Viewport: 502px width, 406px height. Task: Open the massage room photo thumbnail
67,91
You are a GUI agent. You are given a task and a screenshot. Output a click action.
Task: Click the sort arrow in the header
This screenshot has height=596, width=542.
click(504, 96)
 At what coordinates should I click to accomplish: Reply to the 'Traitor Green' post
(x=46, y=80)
- - - - -
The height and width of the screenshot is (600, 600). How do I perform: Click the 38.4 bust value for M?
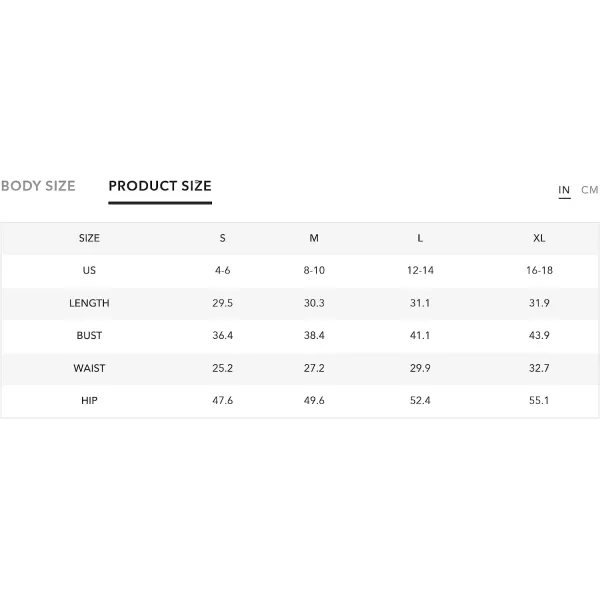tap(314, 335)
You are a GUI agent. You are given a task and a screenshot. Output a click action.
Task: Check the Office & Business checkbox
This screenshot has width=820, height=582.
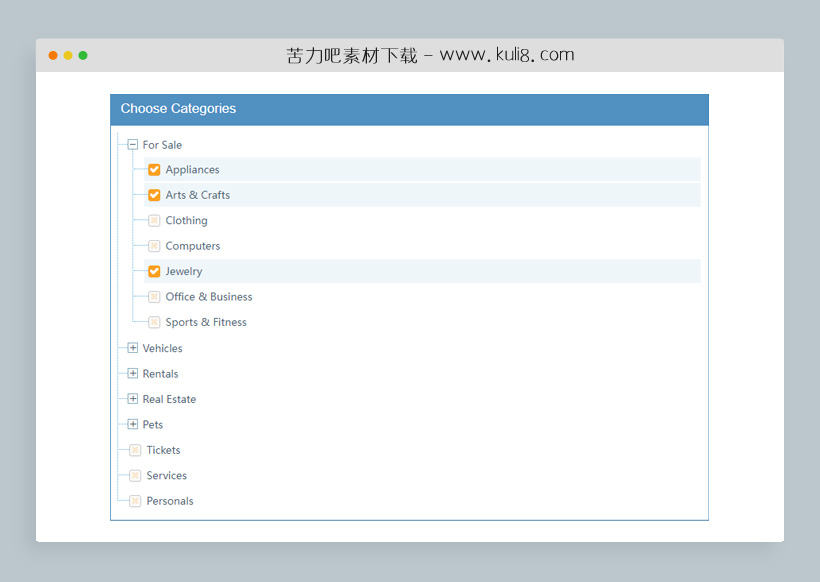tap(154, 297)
- - - - -
**What is required**
With the pictures removed from your copy, retype the lines above from the one that contains "The height and" through the one that contains "Task: Check the Office & Business checkbox", exactly.

**Result of the exercise**
The height and width of the screenshot is (600, 600). How do I perform: Click the 38.4 bust value for M?
tap(314, 335)
You are a GUI agent. You are given a task and a screenshot. Output a click action.
Task: Check the Office & Business checkbox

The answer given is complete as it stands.